(Stored data)
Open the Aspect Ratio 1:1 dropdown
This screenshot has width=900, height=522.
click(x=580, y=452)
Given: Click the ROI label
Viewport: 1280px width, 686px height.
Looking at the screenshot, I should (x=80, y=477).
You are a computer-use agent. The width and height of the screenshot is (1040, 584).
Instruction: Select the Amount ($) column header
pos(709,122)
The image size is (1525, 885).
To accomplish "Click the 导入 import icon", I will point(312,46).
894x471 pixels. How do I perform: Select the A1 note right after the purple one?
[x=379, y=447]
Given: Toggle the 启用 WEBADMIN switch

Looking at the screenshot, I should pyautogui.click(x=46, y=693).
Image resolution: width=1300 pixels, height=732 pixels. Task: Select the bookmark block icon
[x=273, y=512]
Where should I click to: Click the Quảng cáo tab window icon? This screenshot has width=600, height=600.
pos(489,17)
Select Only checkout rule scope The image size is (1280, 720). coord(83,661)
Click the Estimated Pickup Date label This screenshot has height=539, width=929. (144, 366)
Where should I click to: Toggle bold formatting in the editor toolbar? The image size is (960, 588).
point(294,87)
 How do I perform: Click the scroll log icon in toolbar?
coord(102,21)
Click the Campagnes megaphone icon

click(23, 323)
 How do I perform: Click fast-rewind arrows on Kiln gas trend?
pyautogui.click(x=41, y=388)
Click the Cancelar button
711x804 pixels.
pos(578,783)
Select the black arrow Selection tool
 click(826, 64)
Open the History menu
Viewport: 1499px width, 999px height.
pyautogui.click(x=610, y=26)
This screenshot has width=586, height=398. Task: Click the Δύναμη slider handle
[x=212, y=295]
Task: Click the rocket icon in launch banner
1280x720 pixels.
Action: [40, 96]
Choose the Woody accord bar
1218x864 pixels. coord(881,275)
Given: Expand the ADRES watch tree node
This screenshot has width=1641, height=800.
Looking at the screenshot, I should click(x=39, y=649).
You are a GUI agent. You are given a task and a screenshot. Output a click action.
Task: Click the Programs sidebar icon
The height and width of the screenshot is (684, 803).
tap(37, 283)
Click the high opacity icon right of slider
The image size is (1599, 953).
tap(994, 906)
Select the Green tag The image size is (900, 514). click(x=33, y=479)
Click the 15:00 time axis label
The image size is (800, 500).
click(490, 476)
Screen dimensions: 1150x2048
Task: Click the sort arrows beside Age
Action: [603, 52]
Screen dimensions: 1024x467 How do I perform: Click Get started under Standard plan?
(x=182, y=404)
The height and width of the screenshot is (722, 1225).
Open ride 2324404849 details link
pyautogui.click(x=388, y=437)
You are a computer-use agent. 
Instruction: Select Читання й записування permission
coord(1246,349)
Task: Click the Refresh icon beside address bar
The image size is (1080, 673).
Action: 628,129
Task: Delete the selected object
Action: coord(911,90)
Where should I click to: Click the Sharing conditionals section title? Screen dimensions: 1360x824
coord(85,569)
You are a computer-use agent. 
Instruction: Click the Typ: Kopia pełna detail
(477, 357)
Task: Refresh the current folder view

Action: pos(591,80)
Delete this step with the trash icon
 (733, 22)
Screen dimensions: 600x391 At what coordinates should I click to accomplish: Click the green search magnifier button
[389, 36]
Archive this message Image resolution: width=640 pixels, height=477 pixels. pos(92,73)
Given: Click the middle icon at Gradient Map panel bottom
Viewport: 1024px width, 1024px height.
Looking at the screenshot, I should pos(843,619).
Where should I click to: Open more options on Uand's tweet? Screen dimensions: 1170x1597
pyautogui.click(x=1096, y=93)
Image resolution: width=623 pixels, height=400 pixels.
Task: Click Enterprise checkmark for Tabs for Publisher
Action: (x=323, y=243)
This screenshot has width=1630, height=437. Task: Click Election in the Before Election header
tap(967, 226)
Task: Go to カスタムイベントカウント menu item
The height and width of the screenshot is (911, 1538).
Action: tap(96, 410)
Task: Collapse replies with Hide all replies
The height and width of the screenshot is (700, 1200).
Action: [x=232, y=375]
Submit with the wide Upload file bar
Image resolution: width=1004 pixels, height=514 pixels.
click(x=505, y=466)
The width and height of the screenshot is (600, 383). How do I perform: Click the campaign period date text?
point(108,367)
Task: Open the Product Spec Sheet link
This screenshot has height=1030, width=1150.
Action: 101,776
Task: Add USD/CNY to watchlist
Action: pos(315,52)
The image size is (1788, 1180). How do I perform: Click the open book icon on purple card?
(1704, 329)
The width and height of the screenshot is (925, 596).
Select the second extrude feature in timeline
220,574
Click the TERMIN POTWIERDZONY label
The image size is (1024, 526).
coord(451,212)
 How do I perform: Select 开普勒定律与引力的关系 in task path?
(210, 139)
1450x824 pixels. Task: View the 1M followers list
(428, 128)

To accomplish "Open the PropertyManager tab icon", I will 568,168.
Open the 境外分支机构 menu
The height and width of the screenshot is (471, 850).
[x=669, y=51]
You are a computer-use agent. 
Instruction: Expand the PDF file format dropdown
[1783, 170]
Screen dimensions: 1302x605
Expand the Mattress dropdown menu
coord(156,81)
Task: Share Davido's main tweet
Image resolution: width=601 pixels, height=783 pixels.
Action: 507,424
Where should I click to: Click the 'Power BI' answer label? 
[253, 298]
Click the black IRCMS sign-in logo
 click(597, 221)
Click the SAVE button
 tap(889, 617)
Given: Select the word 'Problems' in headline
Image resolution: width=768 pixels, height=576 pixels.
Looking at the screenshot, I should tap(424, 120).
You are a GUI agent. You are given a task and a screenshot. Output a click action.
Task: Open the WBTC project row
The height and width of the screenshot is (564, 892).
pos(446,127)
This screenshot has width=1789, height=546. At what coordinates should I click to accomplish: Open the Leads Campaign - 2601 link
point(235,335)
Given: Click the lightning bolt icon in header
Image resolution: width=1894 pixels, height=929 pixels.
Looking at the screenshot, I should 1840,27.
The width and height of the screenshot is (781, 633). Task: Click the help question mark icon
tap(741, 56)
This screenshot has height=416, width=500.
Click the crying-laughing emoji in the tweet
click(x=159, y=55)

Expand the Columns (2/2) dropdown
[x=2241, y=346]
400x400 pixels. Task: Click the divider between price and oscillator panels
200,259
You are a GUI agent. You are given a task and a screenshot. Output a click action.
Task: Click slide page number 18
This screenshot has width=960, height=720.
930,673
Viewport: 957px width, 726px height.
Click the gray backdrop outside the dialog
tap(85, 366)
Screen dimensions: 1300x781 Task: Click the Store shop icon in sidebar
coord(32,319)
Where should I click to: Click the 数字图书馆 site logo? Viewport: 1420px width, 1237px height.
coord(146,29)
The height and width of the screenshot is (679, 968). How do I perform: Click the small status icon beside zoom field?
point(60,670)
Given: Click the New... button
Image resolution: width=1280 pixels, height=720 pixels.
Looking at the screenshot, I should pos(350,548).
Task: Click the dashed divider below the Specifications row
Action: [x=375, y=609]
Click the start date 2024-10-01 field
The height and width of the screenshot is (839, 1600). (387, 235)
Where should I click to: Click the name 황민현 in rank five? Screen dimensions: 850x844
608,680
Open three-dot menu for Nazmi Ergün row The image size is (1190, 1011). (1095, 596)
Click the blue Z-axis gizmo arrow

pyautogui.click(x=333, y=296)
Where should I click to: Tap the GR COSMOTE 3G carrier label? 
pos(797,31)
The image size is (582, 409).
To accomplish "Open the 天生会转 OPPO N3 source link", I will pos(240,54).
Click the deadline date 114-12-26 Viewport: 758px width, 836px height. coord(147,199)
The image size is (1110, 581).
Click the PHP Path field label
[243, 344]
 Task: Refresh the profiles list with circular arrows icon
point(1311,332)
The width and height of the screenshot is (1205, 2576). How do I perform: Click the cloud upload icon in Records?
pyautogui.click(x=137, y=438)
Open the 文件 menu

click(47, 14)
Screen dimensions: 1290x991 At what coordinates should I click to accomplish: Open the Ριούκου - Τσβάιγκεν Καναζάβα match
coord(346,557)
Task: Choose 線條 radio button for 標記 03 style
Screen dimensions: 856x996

Your assignment:
Look above for the line holding "The image size is (1788, 1180)." and the line holding "The width and height of the screenshot is (925, 596).", then output exactly those two lines and every line between them, nothing more.

Result below:
The image size is (1788, 1180). How do I perform: Click the open book icon on purple card?
(1704, 329)
The width and height of the screenshot is (925, 596).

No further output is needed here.